Deux salariés sur cinq seulement ne travaillent jamais le week-end ou après 20 heures. Les « horaires atypiques » ont particulièrement progressé chez les cadres : 32 % ont travaillé au moins une fois le soir dans le mois précédant l’enquête (+5 points entre 2015 et 2021) et 20 % ont travaillé le dimanche (+8 points).
Charge de travail excessive
En matière de temps de travail, les aspirations seraient au final « très contrastées ». Si l’on regarde les grandes masses, 31 % des sondés voudraient « travailler plus pour gagner plus », notamment chez les plus faibles revenus. Soit plus du double de ceux (15 %) qui seraient prêts à « travailler moins quitte à gagner moins ».
Bertrand Martinot considère par ailleurs que « le rejet massif du recul de l’âge légal de départ à la retraite , qui n’est pas une nouveauté, est sans doute davantage le fruit d’une crise politique plus générale qu’une manifestation d’un effondrement soudain de la ‘valeur travail’ ».
Au-delà de ces permanences, le rapport des Français au travail a toutefois connu des évolutions. Cela vaut notamment pour la montée en puissance de la « charge psychique ». Sur ces cinq dernières années, 60 % des travailleurs ont le sentiment que leur charge de travail s’est accrue, et un quart (26 %) d’entre eux estime que cette charge de travail est excessive . Mais il semblerait que ce sentiment soit surtout « lié à une intensification du travail ou à ses nouvelles formes d’organisation ».
« Cette charge psychique est à mettre en relation directe avec le ressenti par rapport au management, beaucoup plus qu’avec d’autres variables souvent mises en avant comme la ‘perte de sens’ », estime l’auteur.
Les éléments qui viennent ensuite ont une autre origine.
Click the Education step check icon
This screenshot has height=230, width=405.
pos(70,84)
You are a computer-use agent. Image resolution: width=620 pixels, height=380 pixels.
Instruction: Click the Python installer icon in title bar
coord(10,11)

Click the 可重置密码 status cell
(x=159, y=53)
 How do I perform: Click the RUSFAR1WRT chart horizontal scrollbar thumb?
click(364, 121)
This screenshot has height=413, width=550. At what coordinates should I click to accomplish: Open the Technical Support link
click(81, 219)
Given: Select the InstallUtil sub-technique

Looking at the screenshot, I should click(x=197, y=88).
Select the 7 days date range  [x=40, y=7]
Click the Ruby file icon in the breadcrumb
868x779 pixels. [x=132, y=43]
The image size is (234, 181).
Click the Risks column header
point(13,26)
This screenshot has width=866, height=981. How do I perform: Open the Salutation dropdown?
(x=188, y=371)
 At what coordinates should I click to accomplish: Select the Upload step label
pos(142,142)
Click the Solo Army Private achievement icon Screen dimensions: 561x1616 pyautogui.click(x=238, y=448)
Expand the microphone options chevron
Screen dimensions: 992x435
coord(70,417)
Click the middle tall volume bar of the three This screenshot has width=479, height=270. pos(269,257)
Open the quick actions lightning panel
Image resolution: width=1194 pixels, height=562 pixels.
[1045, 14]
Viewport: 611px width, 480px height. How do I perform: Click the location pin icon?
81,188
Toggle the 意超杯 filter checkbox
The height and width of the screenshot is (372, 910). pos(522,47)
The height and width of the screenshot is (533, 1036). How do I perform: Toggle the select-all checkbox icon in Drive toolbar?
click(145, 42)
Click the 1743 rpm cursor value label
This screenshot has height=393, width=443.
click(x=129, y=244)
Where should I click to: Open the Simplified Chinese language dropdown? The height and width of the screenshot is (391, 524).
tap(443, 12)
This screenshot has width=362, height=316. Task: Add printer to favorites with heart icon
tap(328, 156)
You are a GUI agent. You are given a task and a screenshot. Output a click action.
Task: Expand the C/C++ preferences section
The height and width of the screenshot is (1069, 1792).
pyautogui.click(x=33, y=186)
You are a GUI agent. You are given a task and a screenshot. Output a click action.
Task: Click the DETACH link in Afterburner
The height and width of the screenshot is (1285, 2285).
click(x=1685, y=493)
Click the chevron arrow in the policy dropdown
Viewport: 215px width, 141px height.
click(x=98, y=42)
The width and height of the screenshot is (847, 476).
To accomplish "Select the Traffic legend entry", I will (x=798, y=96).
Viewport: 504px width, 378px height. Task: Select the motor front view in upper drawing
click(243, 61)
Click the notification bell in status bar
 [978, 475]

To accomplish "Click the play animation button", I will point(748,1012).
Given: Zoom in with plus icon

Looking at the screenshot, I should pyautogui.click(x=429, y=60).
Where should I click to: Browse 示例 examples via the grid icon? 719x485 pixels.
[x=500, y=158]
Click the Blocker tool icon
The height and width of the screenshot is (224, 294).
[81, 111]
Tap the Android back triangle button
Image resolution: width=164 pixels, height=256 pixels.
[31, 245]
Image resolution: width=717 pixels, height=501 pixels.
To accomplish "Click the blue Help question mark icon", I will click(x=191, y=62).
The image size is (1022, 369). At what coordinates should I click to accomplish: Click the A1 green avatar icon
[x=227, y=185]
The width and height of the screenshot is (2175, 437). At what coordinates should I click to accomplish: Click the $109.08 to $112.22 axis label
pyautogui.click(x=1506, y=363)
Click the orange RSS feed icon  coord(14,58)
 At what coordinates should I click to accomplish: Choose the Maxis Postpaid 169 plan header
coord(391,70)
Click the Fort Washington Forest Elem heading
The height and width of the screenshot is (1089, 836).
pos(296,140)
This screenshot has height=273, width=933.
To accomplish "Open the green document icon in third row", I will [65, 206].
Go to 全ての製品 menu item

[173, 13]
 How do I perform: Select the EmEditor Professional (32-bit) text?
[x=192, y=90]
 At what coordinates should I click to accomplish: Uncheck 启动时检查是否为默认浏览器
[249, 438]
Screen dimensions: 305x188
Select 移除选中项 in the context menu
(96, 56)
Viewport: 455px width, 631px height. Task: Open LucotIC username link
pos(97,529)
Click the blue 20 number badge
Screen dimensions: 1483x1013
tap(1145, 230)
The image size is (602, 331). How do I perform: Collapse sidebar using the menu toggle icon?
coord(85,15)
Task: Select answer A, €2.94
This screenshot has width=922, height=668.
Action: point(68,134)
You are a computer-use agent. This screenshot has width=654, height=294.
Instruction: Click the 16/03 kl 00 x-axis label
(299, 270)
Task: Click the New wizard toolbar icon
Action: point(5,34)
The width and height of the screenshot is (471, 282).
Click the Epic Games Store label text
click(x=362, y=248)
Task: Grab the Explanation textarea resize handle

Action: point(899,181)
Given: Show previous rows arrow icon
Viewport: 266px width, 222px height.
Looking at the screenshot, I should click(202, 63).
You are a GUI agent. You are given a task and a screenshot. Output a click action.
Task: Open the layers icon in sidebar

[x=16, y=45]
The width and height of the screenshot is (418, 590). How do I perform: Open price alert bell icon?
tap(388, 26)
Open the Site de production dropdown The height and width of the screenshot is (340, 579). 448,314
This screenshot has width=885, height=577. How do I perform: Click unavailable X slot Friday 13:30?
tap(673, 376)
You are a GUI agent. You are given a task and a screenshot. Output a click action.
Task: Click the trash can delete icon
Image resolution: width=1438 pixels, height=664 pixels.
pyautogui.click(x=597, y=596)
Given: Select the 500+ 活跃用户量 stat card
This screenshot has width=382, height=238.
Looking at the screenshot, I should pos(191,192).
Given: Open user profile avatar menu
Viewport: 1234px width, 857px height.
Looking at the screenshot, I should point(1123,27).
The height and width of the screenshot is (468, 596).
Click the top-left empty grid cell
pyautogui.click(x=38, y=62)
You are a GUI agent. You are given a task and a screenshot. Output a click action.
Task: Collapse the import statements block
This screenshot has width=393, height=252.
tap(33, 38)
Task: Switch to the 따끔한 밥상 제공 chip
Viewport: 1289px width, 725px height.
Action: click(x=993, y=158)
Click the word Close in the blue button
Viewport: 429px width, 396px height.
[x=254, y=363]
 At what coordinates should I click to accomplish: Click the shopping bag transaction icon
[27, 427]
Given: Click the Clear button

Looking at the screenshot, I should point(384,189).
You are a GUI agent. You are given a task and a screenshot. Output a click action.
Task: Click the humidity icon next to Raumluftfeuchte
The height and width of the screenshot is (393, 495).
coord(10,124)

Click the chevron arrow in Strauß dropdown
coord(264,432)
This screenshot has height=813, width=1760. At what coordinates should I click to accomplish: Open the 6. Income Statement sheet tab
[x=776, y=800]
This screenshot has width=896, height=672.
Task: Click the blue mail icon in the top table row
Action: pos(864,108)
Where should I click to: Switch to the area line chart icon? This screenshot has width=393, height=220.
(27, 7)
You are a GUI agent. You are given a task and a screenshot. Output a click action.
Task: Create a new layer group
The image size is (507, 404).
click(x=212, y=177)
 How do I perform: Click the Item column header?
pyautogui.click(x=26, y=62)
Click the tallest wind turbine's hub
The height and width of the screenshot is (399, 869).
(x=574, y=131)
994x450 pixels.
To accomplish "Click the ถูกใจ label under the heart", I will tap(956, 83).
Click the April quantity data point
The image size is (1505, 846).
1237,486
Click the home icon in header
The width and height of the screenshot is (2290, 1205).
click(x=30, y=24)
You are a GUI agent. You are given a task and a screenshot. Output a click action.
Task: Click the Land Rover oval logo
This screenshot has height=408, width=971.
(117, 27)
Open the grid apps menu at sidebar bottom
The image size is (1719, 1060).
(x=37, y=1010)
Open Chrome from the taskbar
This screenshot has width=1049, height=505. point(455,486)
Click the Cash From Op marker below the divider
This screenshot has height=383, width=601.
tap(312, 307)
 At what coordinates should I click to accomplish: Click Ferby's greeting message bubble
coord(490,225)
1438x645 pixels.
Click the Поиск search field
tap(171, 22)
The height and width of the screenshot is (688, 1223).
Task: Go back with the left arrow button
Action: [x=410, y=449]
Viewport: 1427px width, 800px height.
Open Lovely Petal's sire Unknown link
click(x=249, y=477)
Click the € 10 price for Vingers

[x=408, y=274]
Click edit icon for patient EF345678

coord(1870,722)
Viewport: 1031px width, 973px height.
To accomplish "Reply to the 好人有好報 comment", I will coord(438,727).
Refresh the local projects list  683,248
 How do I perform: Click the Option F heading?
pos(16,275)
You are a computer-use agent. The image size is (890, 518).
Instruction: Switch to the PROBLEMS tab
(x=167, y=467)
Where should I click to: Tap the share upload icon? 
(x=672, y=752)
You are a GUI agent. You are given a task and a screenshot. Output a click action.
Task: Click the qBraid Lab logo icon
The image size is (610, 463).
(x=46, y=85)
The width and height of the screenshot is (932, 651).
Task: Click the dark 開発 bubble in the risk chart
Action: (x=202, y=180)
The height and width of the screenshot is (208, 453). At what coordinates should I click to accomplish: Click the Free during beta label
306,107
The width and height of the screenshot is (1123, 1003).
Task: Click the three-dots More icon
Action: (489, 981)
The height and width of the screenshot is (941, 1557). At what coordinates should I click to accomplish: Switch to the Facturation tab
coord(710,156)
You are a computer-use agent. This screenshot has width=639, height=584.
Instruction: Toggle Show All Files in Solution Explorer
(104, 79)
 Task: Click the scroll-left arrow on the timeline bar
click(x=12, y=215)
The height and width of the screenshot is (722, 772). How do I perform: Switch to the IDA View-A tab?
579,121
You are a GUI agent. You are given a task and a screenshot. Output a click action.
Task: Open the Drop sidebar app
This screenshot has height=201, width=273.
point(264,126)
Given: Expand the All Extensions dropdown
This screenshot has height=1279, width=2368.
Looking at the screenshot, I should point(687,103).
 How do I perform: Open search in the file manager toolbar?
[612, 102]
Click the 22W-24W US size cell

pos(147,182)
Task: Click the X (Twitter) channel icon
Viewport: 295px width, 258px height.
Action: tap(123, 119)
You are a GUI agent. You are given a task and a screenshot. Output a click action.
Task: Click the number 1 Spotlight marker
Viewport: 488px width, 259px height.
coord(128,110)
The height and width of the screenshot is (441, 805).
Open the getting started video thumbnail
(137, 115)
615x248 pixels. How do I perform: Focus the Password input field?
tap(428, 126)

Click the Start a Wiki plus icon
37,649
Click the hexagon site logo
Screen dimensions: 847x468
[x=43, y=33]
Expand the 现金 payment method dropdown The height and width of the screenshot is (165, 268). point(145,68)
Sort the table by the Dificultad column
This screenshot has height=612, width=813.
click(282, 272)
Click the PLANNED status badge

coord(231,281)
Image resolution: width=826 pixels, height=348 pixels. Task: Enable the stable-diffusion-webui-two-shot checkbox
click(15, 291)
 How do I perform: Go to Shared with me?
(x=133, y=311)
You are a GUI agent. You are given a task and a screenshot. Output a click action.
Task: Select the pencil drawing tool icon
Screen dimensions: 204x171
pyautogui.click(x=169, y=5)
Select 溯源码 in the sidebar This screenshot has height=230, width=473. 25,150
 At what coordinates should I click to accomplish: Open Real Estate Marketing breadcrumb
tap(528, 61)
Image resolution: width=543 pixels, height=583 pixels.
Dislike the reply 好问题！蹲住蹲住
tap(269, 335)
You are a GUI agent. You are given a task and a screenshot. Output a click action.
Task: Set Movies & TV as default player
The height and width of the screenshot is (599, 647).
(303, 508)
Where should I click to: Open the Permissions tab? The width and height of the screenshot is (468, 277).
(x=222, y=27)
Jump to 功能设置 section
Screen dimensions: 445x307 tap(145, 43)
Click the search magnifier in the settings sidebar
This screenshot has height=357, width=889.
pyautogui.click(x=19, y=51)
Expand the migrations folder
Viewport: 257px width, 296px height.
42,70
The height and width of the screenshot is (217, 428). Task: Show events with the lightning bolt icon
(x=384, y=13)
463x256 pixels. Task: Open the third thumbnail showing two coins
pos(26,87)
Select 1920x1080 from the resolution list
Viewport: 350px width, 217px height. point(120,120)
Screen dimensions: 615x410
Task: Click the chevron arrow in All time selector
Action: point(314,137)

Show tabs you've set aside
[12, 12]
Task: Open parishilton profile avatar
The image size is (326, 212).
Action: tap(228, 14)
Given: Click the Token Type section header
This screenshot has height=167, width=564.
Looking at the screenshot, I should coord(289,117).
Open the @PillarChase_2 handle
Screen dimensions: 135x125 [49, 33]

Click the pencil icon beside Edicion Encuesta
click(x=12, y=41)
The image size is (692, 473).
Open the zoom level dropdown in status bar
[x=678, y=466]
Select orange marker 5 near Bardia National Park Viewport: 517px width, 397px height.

En clair, les acteurs du monde du travail doivent repenser les méthodes de management en lien avec la qualité de vie.
Une rupture, le télétravail
Autre rupture, l’ explosion du recours au télétravail , avec 40 % des acteurs le pratiquant au moins occasionnellement fin 2022, contre seulement 7,4 % en 2017, selon l’Insee. Ce qui provoque des clivages. La moitié des salariés (49 %) sont insatisfaits du télétravail , parce qu’ils ne peuvent pas le pratiquer ou pas autant qu’ils le voudraient. Pour les 60 % n’ayant pas accès au télétravail, en majorité des professions pour lesquelles ce n’est pas possible, c’est un « motif de forte frustration », note l’Institut Montaigne.
Pour ceux qui y ont recours, le télétravail a des impacts positifs sur la vie familiale et professionnelle, et sur l’efficacité et l’autonomie au travail.
Reconversion et emploi des seniors, des enjeux clefs
Outre « l’ampleur de la question salariale », l’auteur souligne plusieurs défis clés pour l’avenir. Les sujets de la promotion sociale par le travail et de la reconversion professionnelle sont une nécessité « à la fois économique et politique ». Et ce, alors que 55 % des salariés souhaitent évoluer dans leur entreprise vers un poste différent et 60 % ont déjà envisagé ou envisagent une reconversion professionnelle.
Autre sujet, l’emploi des seniors. Seuls 7 % des sondés jugent l’âge minimum légal de départ à la retraite de 62 ans « pas assez élevé », contre 47 % le jugeant « excessif » et 45 % « approprié ». Une majorité relative (41 %) des actifs souhaite des « conditions de travail aménagées quelques années avant de prendre leur retraite ». Une partie d’entre eux (14 %) sont même prêts à réduire leur rémunération avant leur retraite pour travailler moins ou avoir des fonctions différentes en fin de carrière.